Species distribution models (SDMs) are valuable tools for describing the occurrence of species and predicting suitable habitats. This study used generalized additive models (GAMs) and MaxEnt models to predict the relative densities of four cetacean species (sei whale Balaeanoptera borealis, southern right whale Eubalaena australis, Peale's dolphin Lagenorhynchus australis, and Commerson's dolphin Cephalorhynchus commersonii) in neritic waters (≤100 m depth) around the Falkland Islands, using boat survey data collected over three seasons (2017-2019). The model predictor variables (PVs) included remotely sensed environmental variables (sea surface temperature, SST, and chlorophyll-a concentration) and static geographical variables (e.g. water depth, distance to shore, slope). The GAM results explained 35 to 41% of the total deviance for sei whale, combined sei whales and unidentified large baleen whales, and Commerson's dolphins, but only 17% of the deviance for Peale's dolphins. The MaxEnt models for all species had low to moderate discriminatory power. The relative density of sei whales increased with SST in both models, and their predicted distribution was widespread across the inner shelf which is consistent with the use of Falklands' waters as a coastal summer feeding ground. Peale's dolphins and Commerson's dolphins were largely sympatric across the study area. However, the relative densities of Commerson's dolphins were generally predicted to be higher in nearshore, semi-enclosed, waters compared with Peale's dolphins, suggesting some habitat partitioning.
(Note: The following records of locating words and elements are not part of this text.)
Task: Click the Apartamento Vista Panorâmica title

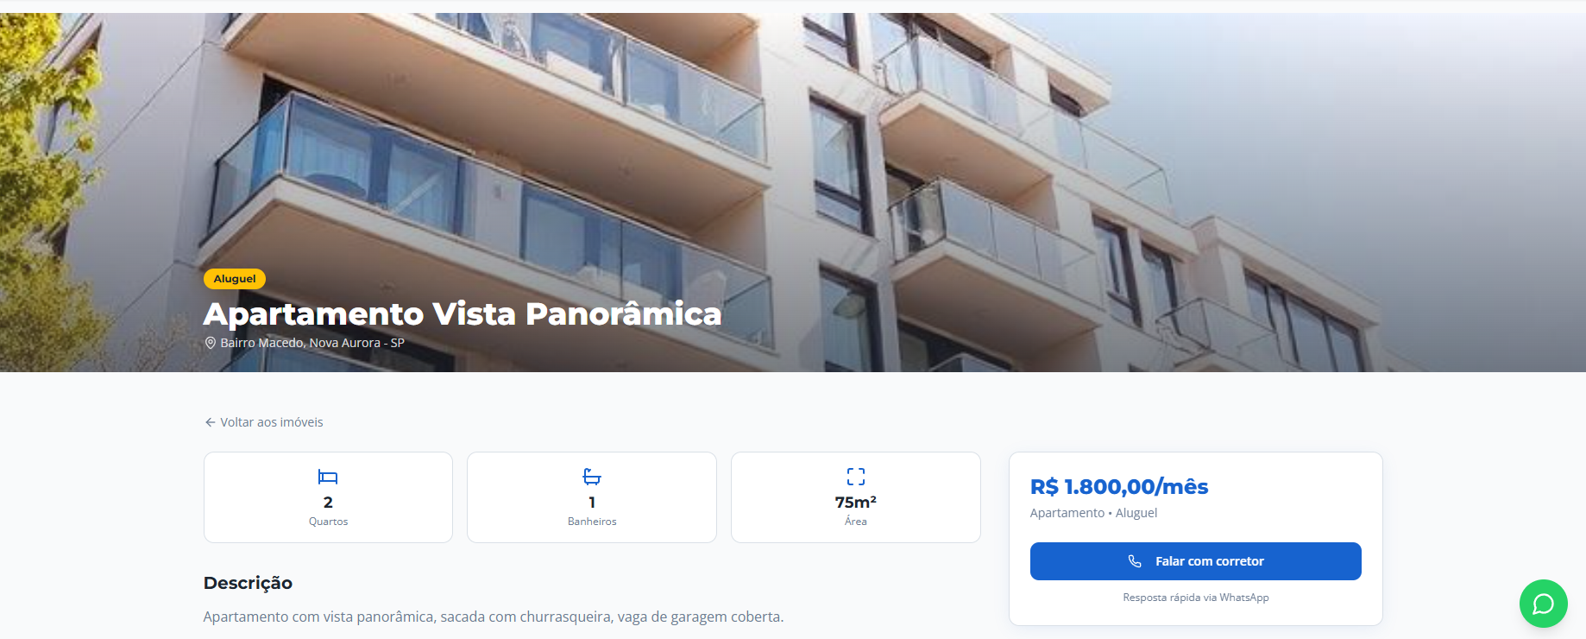Action: coord(463,314)
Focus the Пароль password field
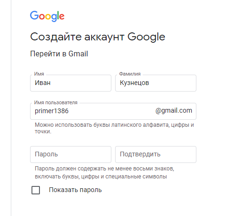 [x=70, y=154]
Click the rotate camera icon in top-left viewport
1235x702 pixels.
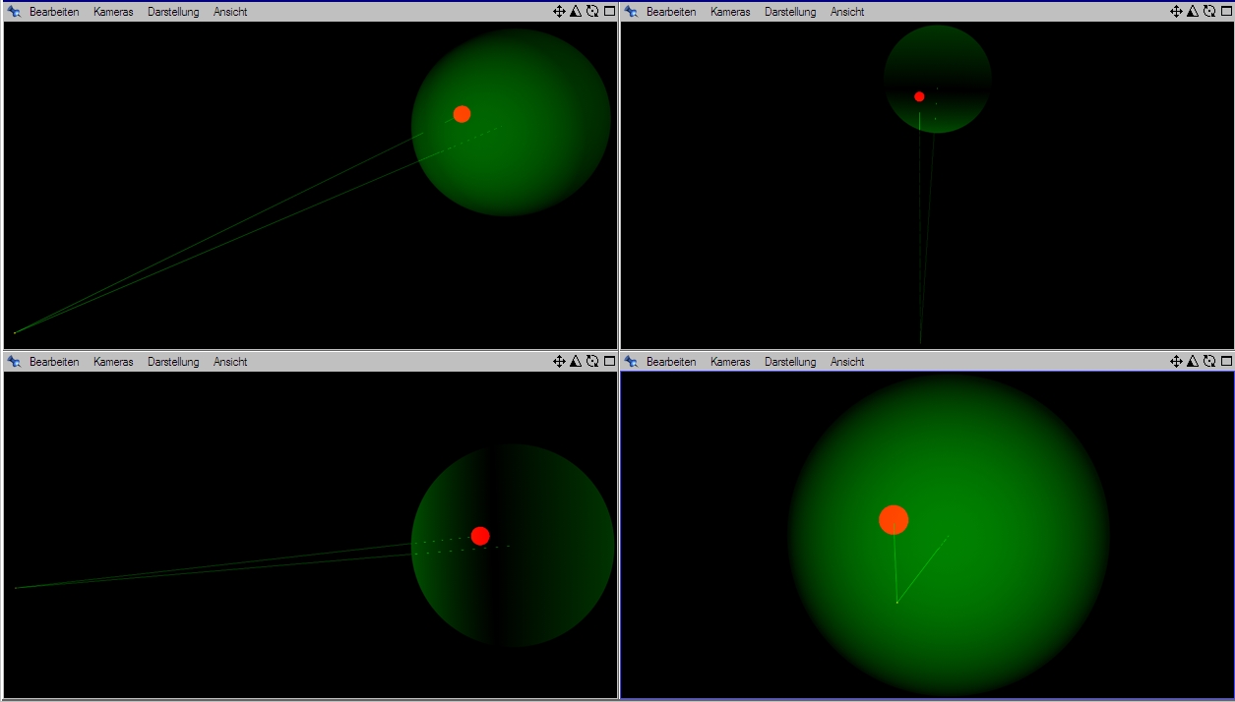point(592,11)
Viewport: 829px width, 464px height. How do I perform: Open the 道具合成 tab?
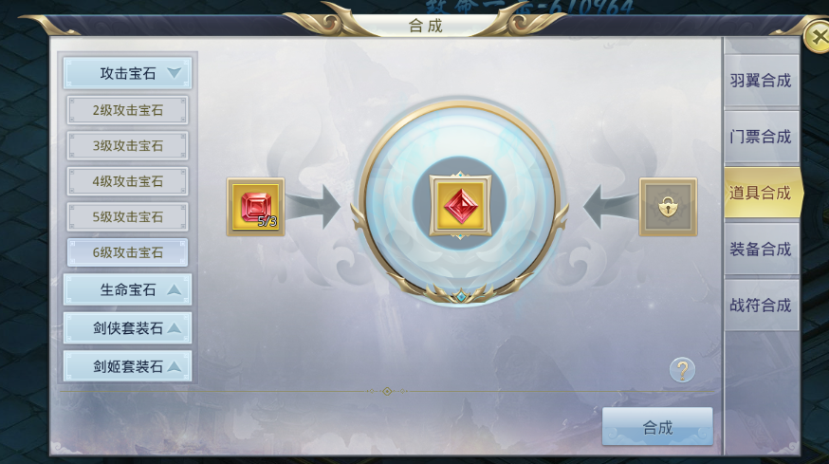tap(762, 193)
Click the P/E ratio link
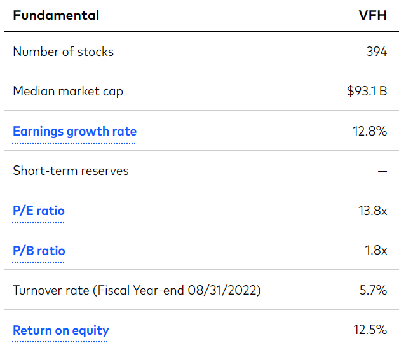The width and height of the screenshot is (399, 350). coord(39,211)
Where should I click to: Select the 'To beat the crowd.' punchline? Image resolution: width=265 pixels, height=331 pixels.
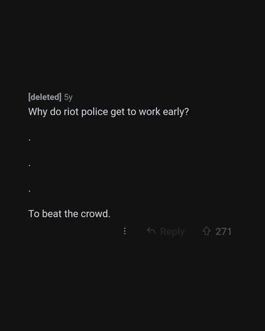(x=70, y=213)
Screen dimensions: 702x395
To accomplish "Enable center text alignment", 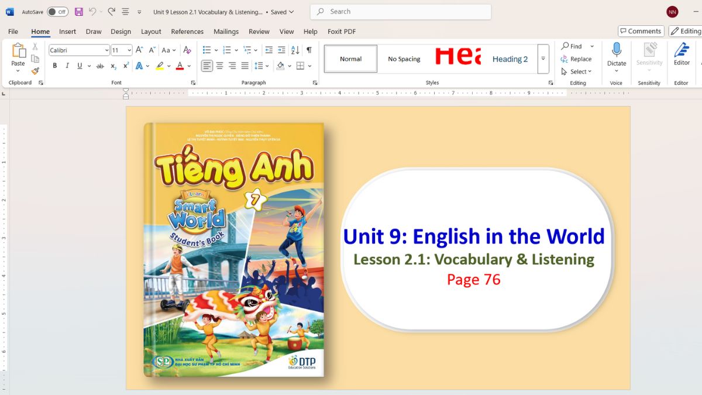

The models for southern right whales performed poorly and the results were not considered meaningful, perhaps due to this species exhibiting fewer strong habitat preferences around the Falklands. The modelling results are applicable to marine spatial planning to identify where the occurrence of cetacean species and anthropogenic activities may most overlap. Additionally, the results can inform the process of delineating a potential Key Biodiversity Area for sei whales in the Falkland Islands.